What the Future Holds
In the words of Bruce Schneier “The market can't fix this because neither the buyer nor the seller cares.. There is no market solution because the insecurity is what economists call an externality: It's an effect of the purchasing decision that affects other people. Think of it kind of like invisible pollution.”
Most of the devices used in the recent DDoS attacks where CCTV cameras and DVRs. People’s main criteria when buying those devices is price and functionality. The fact that those devices may have been used in an attack will not affect the functionalities nor the price and users will by and large always reward lower pricing even if it means lower security. Even naming and shaming the vendors of those devices for negligent security will not make a noticeable dent into that vendor’s revenue. If you don’t believe it, try asking any of the people who own the cameras and DVRs used in the attack if they know their device was one of those involved, if they are aware of the attack that is! Or try asking prospective buyers if they know which vendors to avoid because of the IoT vulnerabilities. Therefore neither parties have an incentive to do anything about IoT security. In fact, if anybody tries to name and shame the vendors by simply sharing factual information, he or she is likely to face threat of law suits as Brian Krebs experienced first hand recently. So what can be done?

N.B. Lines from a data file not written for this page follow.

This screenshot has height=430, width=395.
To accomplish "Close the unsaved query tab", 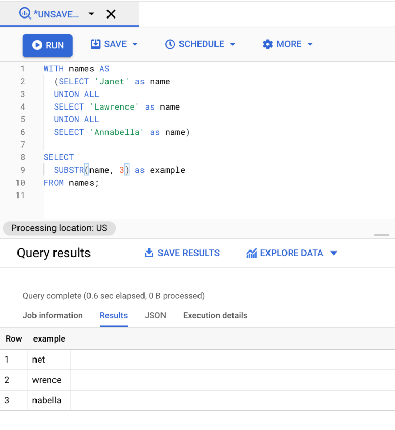I will 111,14.
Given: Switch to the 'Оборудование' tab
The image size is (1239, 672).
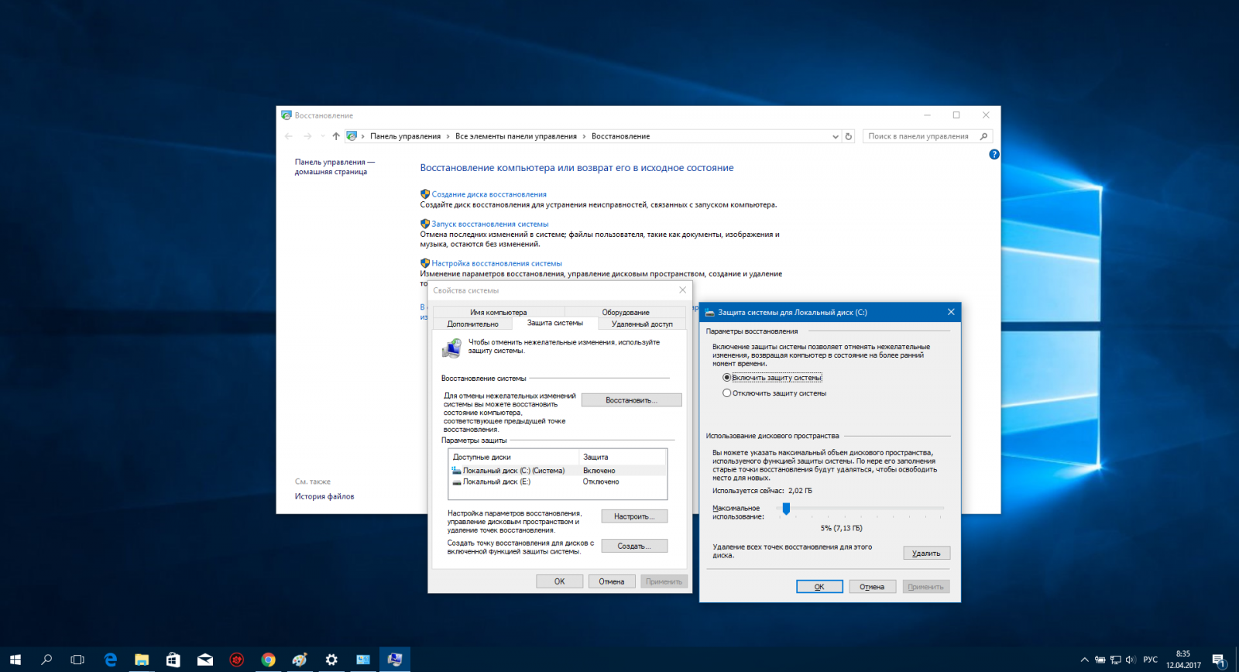Looking at the screenshot, I should pos(625,313).
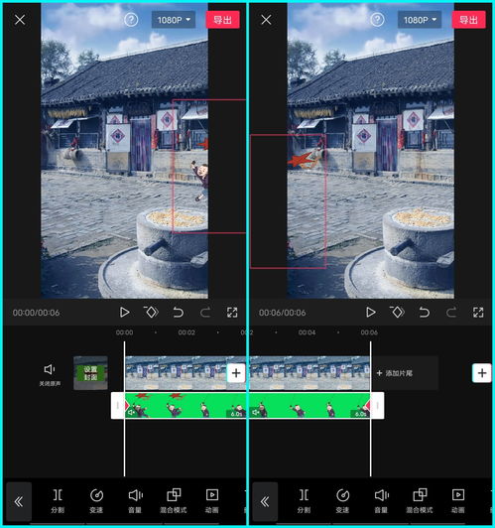Click the green clip's right trim handle

[x=377, y=405]
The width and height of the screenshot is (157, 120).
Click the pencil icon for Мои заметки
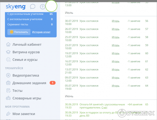tap(8, 114)
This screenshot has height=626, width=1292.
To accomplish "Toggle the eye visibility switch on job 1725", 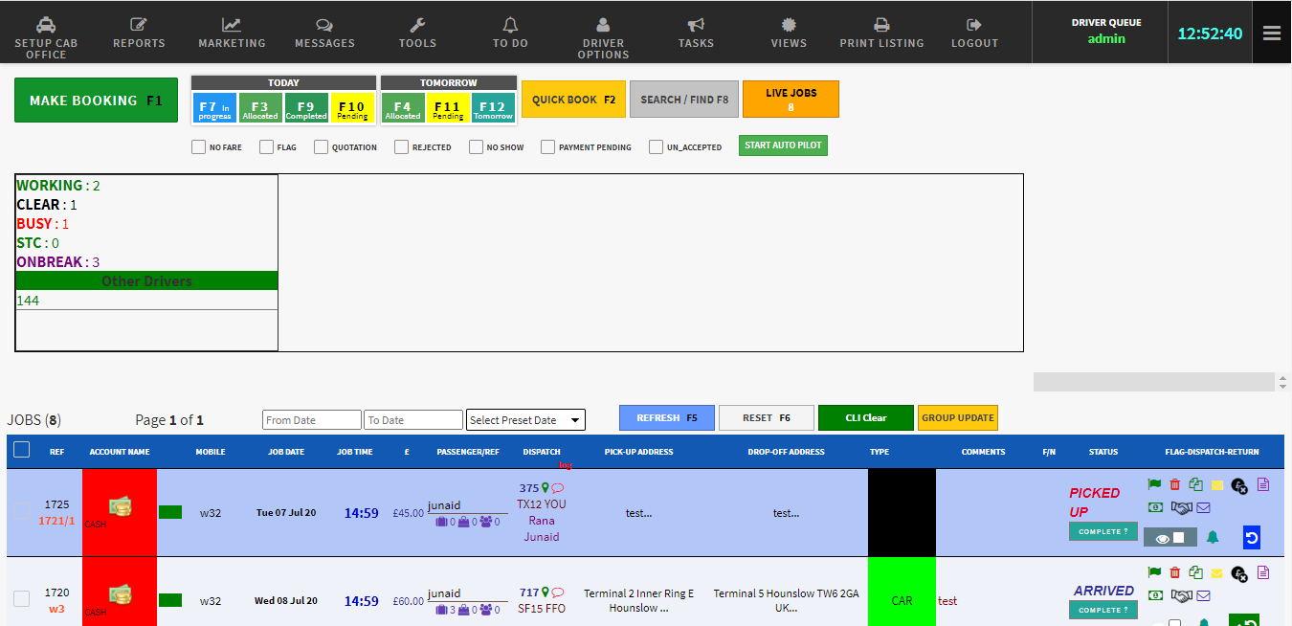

On the protection side, it is clear that DDoS protection must go high up in the agenda. Given the recent step up in the size of DDoS attacks, one can assume that even those very same vendors and companies offering DDoS protection are not yet ready to provide a scalable solution. One clear example was seen with the DDoS attack to Brian Krebs’ website when Akamai intervened to provide pro-bono support but soon after interrupted the service. One can only assume that Akamai infrastructure was not scaled to provide a pro-bono DDoS protection service against a 600 Gbps attack without affecting its regular customers. And one can only assume that Akamai as well as other providers are beefing up the service offering preparing for the future attacks to come.
The only way we can hope to address the looming threats introduced by poor IoT security is via government regulations, forcing vendors to adhere to some established security standards in the manufacturing of IoT devices, which in turns requires the development and publication of such standards. Being optimistic, we can hope that governments will actually address IoT security in light of the fact that IoT insecurity poses a growing threat to national security. Government could introduce fines to negligent vendors and create the environment that allows victims of an attack that was based on vulnerable IoT devices to take compensatory legal actions against the vendors. On the down side though, anything related to the development of standards and Government regulations is not likely to produce any result in the short term, which in turns means that millions of vulnerable devices will be sold in the meantime. Brace for impact!